:: Records for this exercise ::

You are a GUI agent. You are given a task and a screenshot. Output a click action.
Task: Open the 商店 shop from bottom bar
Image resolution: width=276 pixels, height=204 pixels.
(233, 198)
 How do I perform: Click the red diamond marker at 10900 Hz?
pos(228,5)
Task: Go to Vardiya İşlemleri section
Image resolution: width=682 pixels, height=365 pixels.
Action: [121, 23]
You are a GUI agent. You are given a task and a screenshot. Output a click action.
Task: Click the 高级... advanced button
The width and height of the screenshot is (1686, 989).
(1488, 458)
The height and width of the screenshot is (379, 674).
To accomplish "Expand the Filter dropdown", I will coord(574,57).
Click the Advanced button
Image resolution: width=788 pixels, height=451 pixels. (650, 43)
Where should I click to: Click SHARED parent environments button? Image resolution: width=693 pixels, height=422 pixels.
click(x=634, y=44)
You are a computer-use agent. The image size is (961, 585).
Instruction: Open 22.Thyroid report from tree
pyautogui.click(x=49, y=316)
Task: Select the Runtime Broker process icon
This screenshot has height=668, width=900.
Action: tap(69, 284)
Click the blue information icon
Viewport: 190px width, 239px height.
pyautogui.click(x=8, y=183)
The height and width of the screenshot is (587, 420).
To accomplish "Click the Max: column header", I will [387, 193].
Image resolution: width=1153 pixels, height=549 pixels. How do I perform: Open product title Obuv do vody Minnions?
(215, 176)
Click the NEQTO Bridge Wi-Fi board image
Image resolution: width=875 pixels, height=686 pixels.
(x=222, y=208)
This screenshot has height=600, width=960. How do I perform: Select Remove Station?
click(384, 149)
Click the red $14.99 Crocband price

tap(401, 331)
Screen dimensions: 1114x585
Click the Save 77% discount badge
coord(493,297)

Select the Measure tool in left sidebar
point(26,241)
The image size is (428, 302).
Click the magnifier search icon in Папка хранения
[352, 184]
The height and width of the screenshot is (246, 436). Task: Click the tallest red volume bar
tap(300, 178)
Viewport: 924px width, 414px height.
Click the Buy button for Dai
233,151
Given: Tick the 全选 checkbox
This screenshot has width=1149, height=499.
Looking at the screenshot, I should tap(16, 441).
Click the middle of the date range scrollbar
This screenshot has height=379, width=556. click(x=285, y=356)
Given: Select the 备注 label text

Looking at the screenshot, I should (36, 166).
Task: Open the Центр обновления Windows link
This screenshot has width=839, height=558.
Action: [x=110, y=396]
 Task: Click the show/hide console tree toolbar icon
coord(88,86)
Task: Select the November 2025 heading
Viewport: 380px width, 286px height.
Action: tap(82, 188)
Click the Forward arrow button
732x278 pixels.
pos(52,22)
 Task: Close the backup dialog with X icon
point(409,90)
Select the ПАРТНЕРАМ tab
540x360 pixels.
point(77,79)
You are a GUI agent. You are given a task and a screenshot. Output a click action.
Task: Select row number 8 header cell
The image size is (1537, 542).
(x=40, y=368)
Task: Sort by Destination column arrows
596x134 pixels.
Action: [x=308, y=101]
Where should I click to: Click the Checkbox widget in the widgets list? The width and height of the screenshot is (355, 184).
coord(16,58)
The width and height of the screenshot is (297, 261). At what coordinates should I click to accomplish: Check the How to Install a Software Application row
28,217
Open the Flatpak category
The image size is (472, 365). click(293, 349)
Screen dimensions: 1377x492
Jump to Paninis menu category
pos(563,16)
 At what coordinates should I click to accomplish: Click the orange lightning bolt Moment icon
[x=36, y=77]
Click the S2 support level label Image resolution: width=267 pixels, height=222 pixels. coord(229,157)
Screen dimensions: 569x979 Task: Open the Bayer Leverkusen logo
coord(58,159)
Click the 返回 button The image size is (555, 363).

:::

Exercise details:
Verbatim reproduction of the entries is required.

Result for this task:
You are a GUI agent. You are given a task and a screenshot. Output a click action.
Task: Open the 商店 shop from bottom bar
Image resolution: width=276 pixels, height=204 pixels.
(233, 198)
 How do I perform: Click the red diamond marker at 10900 Hz?
pos(228,5)
Task: Go to Vardiya İşlemleri section
Image resolution: width=682 pixels, height=365 pixels.
Action: [121, 23]
You are a GUI agent. You are given a task and a screenshot. Output a click action.
Task: Click the 高级... advanced button
The width and height of the screenshot is (1686, 989).
(1488, 458)
The height and width of the screenshot is (379, 674).
To accomplish "Expand the Filter dropdown", I will coord(574,57).
Click the Advanced button
Image resolution: width=788 pixels, height=451 pixels. (650, 43)
Where should I click to: Click SHARED parent environments button? Image resolution: width=693 pixels, height=422 pixels.
click(x=634, y=44)
You are a computer-use agent. The image size is (961, 585).
Instruction: Open 22.Thyroid report from tree
pyautogui.click(x=49, y=316)
Task: Select the Runtime Broker process icon
This screenshot has height=668, width=900.
Action: tap(69, 284)
Click the blue information icon
Viewport: 190px width, 239px height.
pyautogui.click(x=8, y=183)
The height and width of the screenshot is (587, 420).
To accomplish "Click the Max: column header", I will [387, 193].
Image resolution: width=1153 pixels, height=549 pixels. How do I perform: Open product title Obuv do vody Minnions?
(215, 176)
Click the NEQTO Bridge Wi-Fi board image
Image resolution: width=875 pixels, height=686 pixels.
(x=222, y=208)
This screenshot has height=600, width=960. How do I perform: Select Remove Station?
click(384, 149)
Click the red $14.99 Crocband price

tap(401, 331)
Screen dimensions: 1114x585
Click the Save 77% discount badge
coord(493,297)

Select the Measure tool in left sidebar
point(26,241)
The image size is (428, 302).
Click the magnifier search icon in Папка хранения
[352, 184]
The height and width of the screenshot is (246, 436). Task: Click the tallest red volume bar
tap(300, 178)
Viewport: 924px width, 414px height.
Click the Buy button for Dai
233,151
Given: Tick the 全选 checkbox
This screenshot has width=1149, height=499.
Looking at the screenshot, I should tap(16, 441).
Click the middle of the date range scrollbar
This screenshot has height=379, width=556. click(x=285, y=356)
Given: Select the 备注 label text

Looking at the screenshot, I should (36, 166).
Task: Open the Центр обновления Windows link
This screenshot has width=839, height=558.
Action: [x=110, y=396]
 Task: Click the show/hide console tree toolbar icon
coord(88,86)
Task: Select the November 2025 heading
Viewport: 380px width, 286px height.
Action: tap(82, 188)
Click the Forward arrow button
732x278 pixels.
pos(52,22)
 Task: Close the backup dialog with X icon
point(409,90)
Select the ПАРТНЕРАМ tab
540x360 pixels.
point(77,79)
You are a GUI agent. You are given a task and a screenshot. Output a click action.
Task: Select row number 8 header cell
The image size is (1537, 542).
(x=40, y=368)
Task: Sort by Destination column arrows
596x134 pixels.
Action: [x=308, y=101]
Where should I click to: Click the Checkbox widget in the widgets list? The width and height of the screenshot is (355, 184).
coord(16,58)
The width and height of the screenshot is (297, 261). At what coordinates should I click to accomplish: Check the How to Install a Software Application row
28,217
Open the Flatpak category
The image size is (472, 365). click(293, 349)
Screen dimensions: 1377x492
Jump to Paninis menu category
pos(563,16)
 At what coordinates should I click to accomplish: Click the orange lightning bolt Moment icon
[x=36, y=77]
Click the S2 support level label Image resolution: width=267 pixels, height=222 pixels. coord(229,157)
Screen dimensions: 569x979 Task: Open the Bayer Leverkusen logo
coord(58,159)
Click the 返回 button The image size is (555, 363).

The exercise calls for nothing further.